Lines in the listing below that hold "window" are the ones to copy.
-------- Supplied records
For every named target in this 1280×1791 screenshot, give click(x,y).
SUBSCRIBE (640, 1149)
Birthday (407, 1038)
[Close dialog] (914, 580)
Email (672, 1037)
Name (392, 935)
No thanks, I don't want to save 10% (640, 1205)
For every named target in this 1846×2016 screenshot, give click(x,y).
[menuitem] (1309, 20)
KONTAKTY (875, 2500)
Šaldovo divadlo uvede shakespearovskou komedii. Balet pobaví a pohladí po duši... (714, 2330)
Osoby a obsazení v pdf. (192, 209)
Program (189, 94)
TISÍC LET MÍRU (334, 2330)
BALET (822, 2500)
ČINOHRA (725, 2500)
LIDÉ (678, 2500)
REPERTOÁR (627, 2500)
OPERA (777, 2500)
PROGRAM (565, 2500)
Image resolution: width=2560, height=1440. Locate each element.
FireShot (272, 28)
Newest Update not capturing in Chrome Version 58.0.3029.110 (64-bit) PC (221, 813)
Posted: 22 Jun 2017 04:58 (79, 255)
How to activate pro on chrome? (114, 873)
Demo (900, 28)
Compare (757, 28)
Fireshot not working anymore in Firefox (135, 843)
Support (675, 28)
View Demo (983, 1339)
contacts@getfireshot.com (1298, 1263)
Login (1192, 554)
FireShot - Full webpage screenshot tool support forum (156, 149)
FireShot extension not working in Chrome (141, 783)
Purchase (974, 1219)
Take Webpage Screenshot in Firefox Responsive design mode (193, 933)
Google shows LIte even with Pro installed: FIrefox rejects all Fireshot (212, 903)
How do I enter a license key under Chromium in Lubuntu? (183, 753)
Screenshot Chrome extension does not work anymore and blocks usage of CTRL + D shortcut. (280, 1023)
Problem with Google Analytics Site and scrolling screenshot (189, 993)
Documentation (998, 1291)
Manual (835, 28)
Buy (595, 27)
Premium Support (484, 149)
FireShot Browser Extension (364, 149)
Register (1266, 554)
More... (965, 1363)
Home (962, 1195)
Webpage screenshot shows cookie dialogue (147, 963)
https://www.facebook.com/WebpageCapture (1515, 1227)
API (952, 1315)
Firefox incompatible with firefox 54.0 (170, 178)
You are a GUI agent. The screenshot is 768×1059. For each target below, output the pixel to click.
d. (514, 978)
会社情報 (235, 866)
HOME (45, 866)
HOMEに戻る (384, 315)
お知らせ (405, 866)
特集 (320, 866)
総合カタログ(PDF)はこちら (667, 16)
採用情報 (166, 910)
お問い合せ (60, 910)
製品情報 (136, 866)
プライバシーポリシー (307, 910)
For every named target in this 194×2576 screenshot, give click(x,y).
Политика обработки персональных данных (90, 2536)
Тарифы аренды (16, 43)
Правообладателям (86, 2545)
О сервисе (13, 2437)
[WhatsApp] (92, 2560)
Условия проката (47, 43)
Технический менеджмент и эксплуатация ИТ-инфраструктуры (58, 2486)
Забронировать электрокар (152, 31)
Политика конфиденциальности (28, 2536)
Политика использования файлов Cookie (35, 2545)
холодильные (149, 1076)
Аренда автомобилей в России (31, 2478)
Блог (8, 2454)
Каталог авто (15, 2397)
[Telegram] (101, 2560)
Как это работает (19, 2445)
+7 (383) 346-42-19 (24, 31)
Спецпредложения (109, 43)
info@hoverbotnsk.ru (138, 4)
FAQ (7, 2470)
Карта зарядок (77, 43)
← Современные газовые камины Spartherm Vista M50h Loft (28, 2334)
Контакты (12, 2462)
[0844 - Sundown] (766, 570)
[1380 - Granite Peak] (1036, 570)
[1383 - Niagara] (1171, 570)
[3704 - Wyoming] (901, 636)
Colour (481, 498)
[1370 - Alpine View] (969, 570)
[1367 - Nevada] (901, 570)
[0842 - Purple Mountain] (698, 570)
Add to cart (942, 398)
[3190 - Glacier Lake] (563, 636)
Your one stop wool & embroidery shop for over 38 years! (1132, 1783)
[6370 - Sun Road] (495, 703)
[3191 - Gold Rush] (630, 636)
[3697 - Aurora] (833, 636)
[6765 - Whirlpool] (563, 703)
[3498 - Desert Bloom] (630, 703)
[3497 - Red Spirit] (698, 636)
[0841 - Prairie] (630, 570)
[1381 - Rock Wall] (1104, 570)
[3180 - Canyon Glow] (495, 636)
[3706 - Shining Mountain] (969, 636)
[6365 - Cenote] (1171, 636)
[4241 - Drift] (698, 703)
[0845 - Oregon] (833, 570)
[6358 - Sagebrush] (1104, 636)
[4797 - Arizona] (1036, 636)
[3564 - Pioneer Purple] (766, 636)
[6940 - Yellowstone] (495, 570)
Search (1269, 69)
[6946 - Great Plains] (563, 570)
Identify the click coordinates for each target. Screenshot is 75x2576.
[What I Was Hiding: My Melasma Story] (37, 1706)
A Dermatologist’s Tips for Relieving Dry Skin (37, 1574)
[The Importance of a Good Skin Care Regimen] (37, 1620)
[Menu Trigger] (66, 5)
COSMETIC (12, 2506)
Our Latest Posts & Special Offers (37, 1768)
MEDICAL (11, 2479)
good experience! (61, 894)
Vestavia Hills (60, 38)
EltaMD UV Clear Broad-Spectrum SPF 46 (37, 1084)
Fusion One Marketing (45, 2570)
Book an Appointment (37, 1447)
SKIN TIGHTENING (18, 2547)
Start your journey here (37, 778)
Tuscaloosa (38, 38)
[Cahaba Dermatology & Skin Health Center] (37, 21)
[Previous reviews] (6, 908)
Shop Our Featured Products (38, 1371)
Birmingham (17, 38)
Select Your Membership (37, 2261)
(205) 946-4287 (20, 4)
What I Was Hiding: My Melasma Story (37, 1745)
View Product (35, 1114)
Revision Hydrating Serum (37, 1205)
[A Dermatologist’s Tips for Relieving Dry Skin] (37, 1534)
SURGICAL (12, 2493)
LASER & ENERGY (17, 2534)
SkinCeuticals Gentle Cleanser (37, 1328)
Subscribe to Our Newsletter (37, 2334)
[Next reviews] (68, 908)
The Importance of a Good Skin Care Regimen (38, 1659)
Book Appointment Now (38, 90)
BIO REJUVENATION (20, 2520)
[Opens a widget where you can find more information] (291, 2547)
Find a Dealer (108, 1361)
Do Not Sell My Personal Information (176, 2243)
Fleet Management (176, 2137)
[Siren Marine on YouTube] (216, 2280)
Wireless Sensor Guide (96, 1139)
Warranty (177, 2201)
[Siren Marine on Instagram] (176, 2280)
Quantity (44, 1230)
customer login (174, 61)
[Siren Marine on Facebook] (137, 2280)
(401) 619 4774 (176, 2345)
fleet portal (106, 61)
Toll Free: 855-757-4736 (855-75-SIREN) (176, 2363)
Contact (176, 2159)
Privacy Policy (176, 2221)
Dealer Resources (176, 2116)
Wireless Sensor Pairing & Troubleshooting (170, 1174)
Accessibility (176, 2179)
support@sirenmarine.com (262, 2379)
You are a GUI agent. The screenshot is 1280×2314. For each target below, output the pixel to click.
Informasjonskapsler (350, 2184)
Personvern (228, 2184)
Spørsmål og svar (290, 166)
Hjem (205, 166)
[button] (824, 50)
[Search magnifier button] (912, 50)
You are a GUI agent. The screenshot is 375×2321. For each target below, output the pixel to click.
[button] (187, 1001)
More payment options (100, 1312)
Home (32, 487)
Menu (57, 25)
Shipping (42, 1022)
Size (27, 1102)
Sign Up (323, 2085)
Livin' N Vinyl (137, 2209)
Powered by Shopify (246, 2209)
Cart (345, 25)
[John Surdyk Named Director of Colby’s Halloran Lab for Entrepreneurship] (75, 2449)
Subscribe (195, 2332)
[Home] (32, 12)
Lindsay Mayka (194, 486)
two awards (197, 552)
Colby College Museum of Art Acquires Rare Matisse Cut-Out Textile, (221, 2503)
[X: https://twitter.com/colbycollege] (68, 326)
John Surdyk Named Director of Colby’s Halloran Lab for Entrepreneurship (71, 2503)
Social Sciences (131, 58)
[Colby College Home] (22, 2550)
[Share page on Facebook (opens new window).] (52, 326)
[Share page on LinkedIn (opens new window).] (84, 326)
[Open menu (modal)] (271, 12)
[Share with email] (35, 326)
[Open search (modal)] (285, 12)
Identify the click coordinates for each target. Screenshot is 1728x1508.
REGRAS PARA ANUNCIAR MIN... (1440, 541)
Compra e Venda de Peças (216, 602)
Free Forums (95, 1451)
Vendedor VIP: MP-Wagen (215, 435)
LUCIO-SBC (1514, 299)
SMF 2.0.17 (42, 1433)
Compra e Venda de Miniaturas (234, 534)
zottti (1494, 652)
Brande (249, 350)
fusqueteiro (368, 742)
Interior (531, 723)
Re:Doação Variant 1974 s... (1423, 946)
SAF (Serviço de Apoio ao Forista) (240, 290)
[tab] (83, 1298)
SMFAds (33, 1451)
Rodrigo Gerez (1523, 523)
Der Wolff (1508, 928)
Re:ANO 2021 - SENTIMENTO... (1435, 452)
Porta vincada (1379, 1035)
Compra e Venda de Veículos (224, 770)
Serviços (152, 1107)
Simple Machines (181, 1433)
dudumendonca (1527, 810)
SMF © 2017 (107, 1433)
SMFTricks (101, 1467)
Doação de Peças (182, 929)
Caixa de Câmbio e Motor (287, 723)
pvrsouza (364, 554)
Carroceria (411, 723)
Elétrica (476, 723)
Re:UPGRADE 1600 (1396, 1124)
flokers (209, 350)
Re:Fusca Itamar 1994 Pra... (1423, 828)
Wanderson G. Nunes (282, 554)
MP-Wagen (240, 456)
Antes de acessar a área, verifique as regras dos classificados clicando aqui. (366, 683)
----------------
§ **Written reply**:
[Share page on Facebook (opens new window).] (52, 326)
[Share page on LinkedIn (opens new window).] (84, 326)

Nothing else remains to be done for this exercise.